今回の実証は、複数の発電事業者と異なる非化石電源種を組み合わせたもので、次世代のコーポレートPPA(電力購入契約)モデルの構築を目指す取り組みです。時間単位での電力需給を厳密に一致させることで、環境価値の透明性を高め、真の脱炭素化を追求する企業ニーズに応えるとしています。
24/7CFE実現の鍵を握る「時間単位マッチング」の技術検証
従来の再生可能エネルギー導入では、年間や月間といった長期間での総量マッチングが一般的でしたが、これでは夜間や無風時などの発電不足を火力発電等で補っている実態が隠れてしまう課題がありました。本実証では、1時間単位(Hourly)で発電量と消費量を照合し、その整合性を検証しています。

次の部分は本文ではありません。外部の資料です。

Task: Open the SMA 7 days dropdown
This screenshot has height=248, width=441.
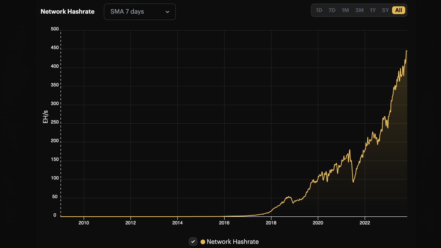Action: coord(140,12)
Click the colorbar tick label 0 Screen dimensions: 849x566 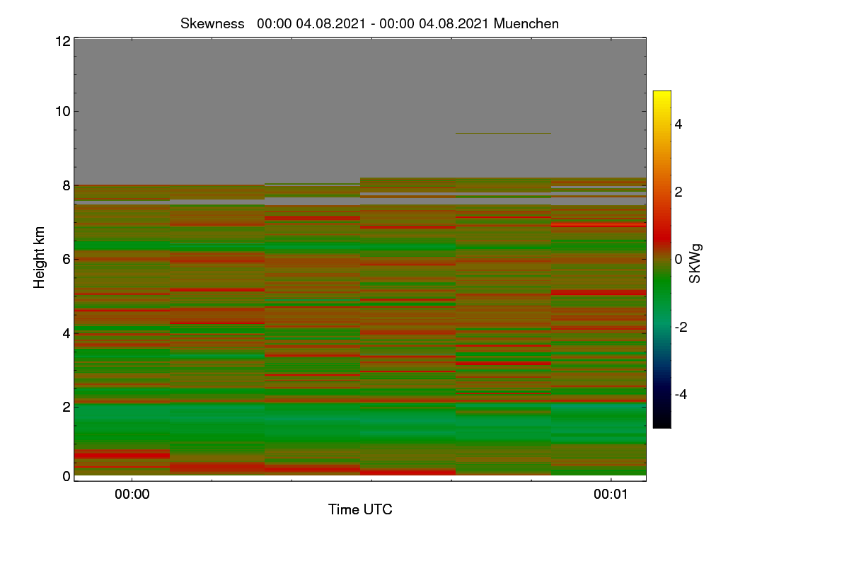(x=679, y=259)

実証には、分散型台帳技術等に強みを持つScalarの技術や、みずほグループの金融・決済機能、Jパワーの電源運用ノウハウが投入されました。複数の異なる電源を最適に組み合わせることで、特定の時間帯に偏りがちな再生可能エネルギーの供給を、24時間絶え間なく需要に適合させるための技術的な道筋を立てた形です。
産業横断の共創によるコーポレートPPAの高度化
本プロジェクトは、エネルギー、金融、ディープテックという異なる領域の企業が連携した産業横断的な共創であることが特徴です。コーポレートPPAの契約形態に、時間単位の環境価値を紐付ける仕組みを導入することで、企業は自社のESG戦略においてより信頼性の高い証明が可能になります。
また、みずほリースが介在することで、設備導入に伴うファイナンス面での課題解決も視野に入れています。需給マッチングの自動化と契約管理のデジタル化を組み合わせることにより、運用の煩雑さを軽減しつつ、24/7CFEという高い目標を掲げる企業の参入障壁を下げる狙いがあります。
産業界の脱炭素化を加速させる新サービスへの展望
今回の実証成功を受け、5社は今後、実用的な「24/7対応型コーポレートPPA」の商用化に向けた検討を加速させます。これは、電力市場の変動リスクを抑えつつ、安定的にカーボンフリー電力を調達したいと考える製造業やデータセンター運営企業などにとって、有力な選択肢となることが期待されます。
世界的に「24/7CFE」への関心が高まる中、日本国内においても厳密な時間単位のトラッキング(追跡)技術が確立されることは、エネルギー転換を加速させる重要な基盤となります。共同実証者は、この新たなエネルギー供給モデルを普及させることで、持続可能な社会インフラの構築に貢献していく方針です。